Un tel intégron permettait de faire sortir absolument du vivant toute référence à un « esprit »: enfin Dieu sortait de la vie. Mais bien sûr, c'était pour laisser la place au gène : « À l'intention d'une psyché s'est substituée la traduction d'un message. (…) Sans pensée pour le dicter, sans imagination pour le renouveler, le programme génétique se transforme en se réalisant. » Le réductionnisme de la biologie moléculaire représente à ce titre la grande victoire sur le vitalisme.

De la victoire du réductionnisme à l'abandon du réalisme

Mais cela se paye d'un prix.
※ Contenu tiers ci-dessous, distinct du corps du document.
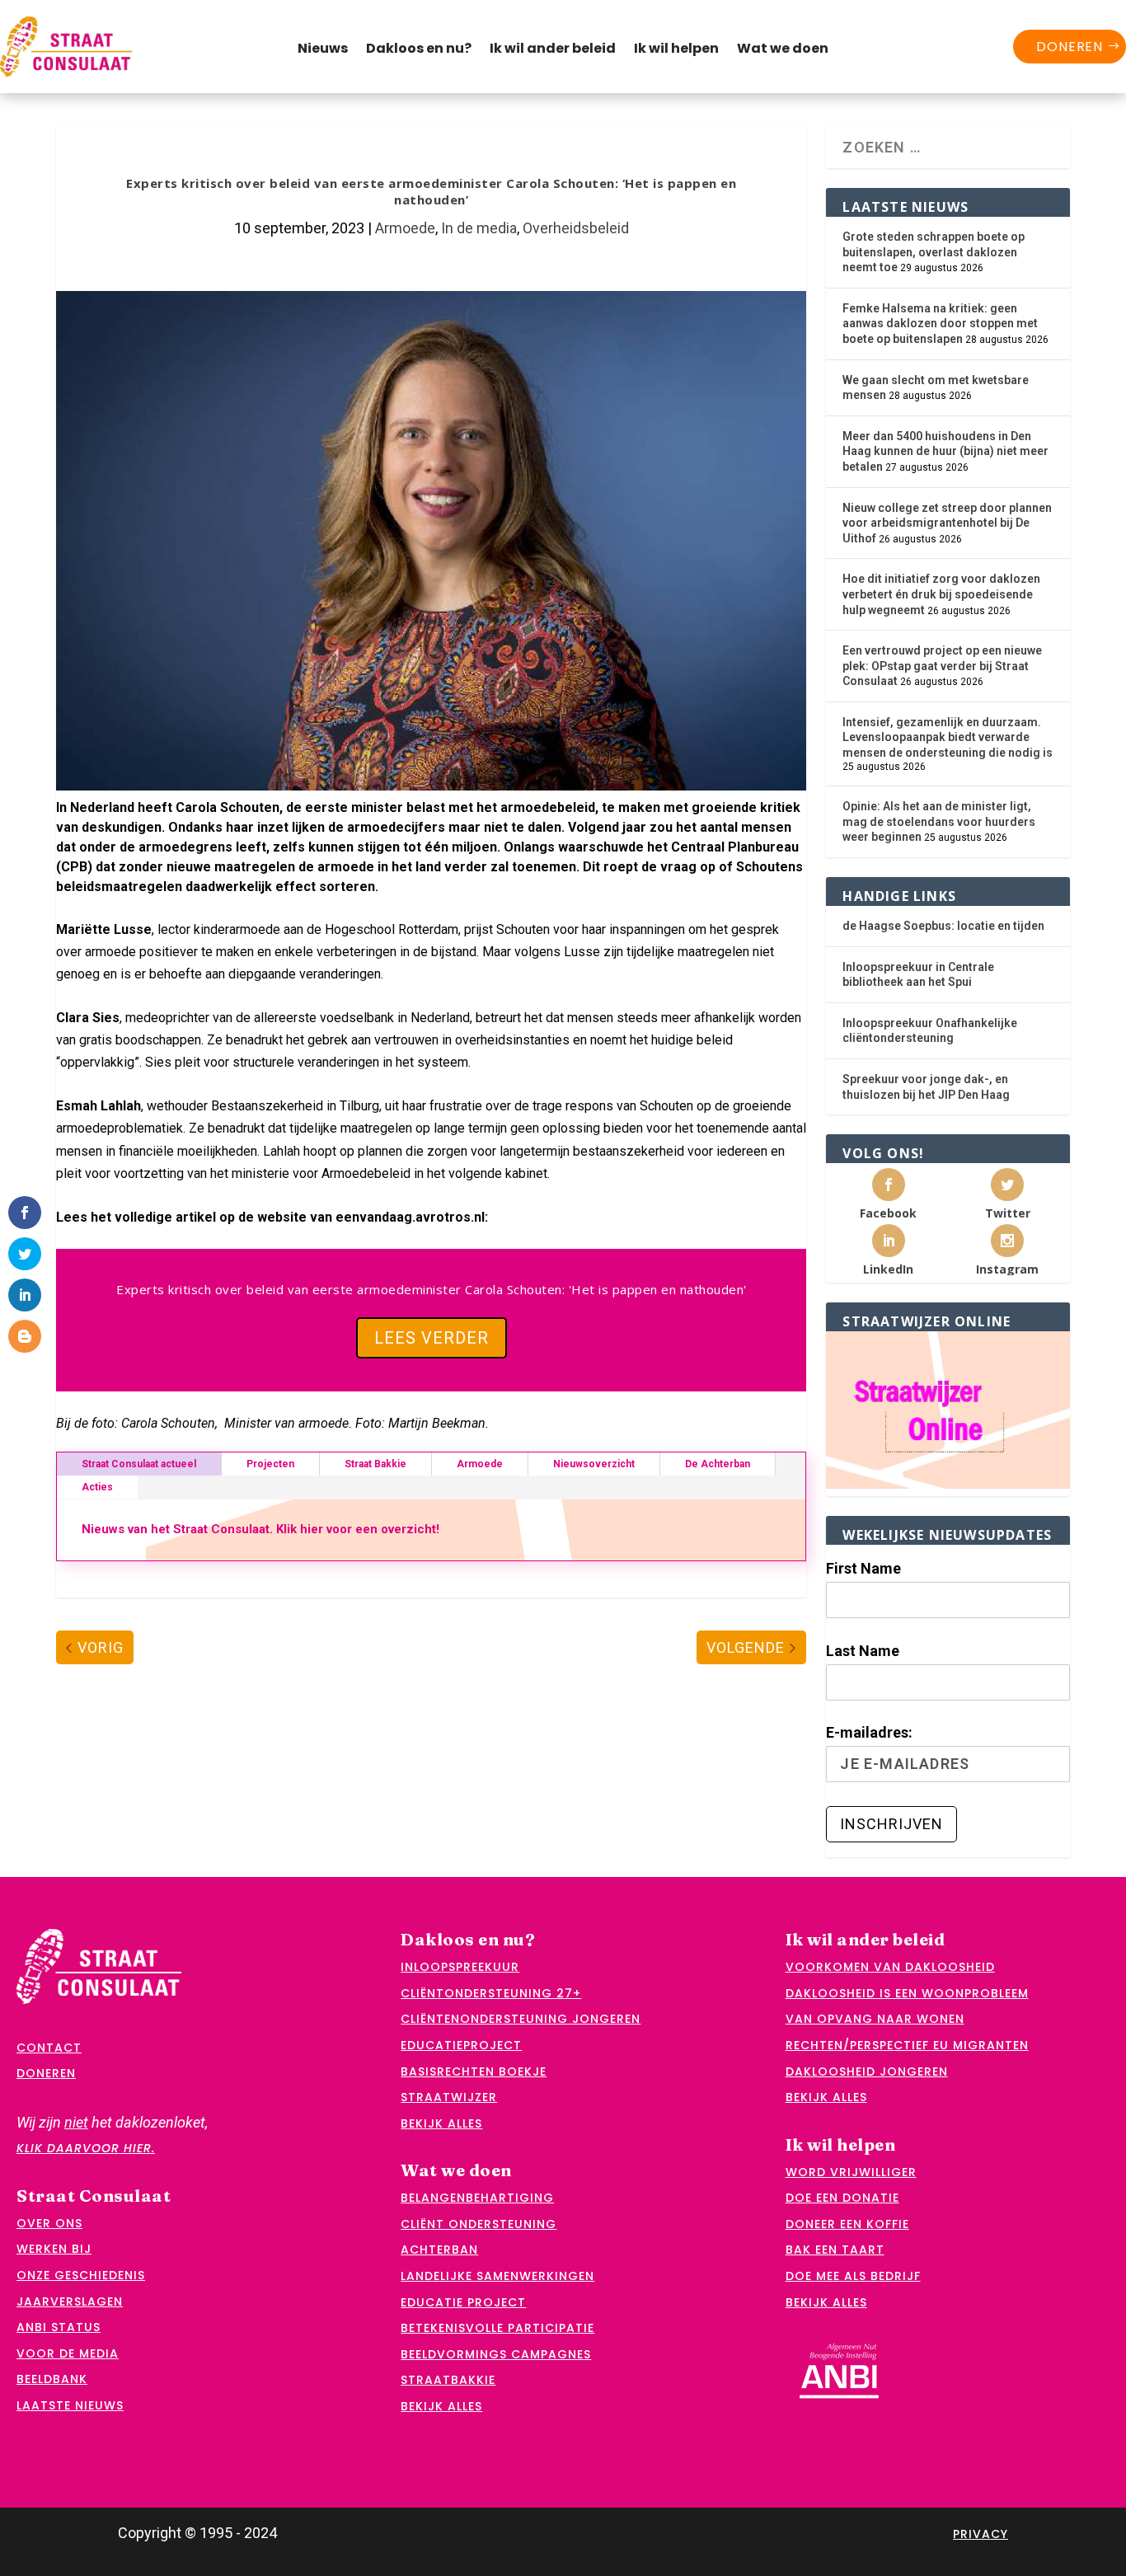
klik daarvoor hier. (85, 2148)
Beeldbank (51, 2379)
Si l'intégron, cette architecture en étages est le principe qui régit la construction de tout système vivant, c'est que n'importe quel organisme, même le plus simple, n'aurait jamais pu se former si l'ensemble avait dû s'agencer pièce par pièce ; mais alors, les systèmes vivants deviennent l'objet de phénomènes qui n'ont aucun sens au niveau inférieur, bien qu'ils contiennent matériellement tous les phénomènes de ces niveaux inférieurs. Le prix à payer par la théorie de l'intégron, c'est donc de retomber dans le réalisme : justement parce que la finalité interne du programme n'est plus une hypothèse comme chez Kant, mais un fait, celui qui voit triompher la théorie de l'information - mais qui, si l'on en croit Kupiec et Sonigo, handicape cruellement toute recherche sur la vie. Car entre deux poupées russes, comment passe cette information ? Telle est la limite de la fixité inhérente au modèle structural de la biologie moléculaire.
En fin de compte, n'est-ce pas une théorie encore plus radicale de l'intégration que propose Ni Dieu ni gène ? Il n'y a vraiment plus que des jeux d'intégration, sauf qu'un niveau d'intégration n'est plus une structure qui donne un sens aux êtres qu'elle comprend, mais un environnement pour des êtres avec qui il entre dans des relations toujours plus complexes. Ce n'est pas pour autant que l'on retire au gène le rôle fondamental que lui assigne la biologie moléculaire que l'on retombe dans les mains de Dieu. Au contraire.